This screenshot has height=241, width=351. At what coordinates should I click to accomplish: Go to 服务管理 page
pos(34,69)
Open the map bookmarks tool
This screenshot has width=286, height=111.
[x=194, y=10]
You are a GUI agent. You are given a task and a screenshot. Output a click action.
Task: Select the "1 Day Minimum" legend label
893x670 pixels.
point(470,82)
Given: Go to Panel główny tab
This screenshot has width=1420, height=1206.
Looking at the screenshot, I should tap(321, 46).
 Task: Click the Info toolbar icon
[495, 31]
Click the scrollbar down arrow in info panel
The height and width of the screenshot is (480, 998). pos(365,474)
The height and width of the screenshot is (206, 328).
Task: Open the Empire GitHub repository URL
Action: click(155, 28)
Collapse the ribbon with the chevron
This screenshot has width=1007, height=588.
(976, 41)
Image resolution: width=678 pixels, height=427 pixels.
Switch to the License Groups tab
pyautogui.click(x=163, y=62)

__________________________________________________

*EXERCISE*. Exact output of every entry is required.

*RESPONSE TO THE TASK*.
This screenshot has height=241, width=351. At what coordinates should I click to accomplish: Go to 服务管理 page
pos(34,69)
Open the map bookmarks tool
This screenshot has width=286, height=111.
[x=194, y=10]
You are a GUI agent. You are given a task and a screenshot. Output a click action.
Task: Select the "1 Day Minimum" legend label
893x670 pixels.
point(470,82)
Given: Go to Panel główny tab
This screenshot has width=1420, height=1206.
Looking at the screenshot, I should tap(321, 46).
 Task: Click the Info toolbar icon
[495, 31]
Click the scrollbar down arrow in info panel
The height and width of the screenshot is (480, 998). pos(365,474)
The height and width of the screenshot is (206, 328).
Task: Open the Empire GitHub repository URL
Action: click(155, 28)
Collapse the ribbon with the chevron
This screenshot has width=1007, height=588.
(976, 41)
Image resolution: width=678 pixels, height=427 pixels.
Switch to the License Groups tab
pyautogui.click(x=163, y=62)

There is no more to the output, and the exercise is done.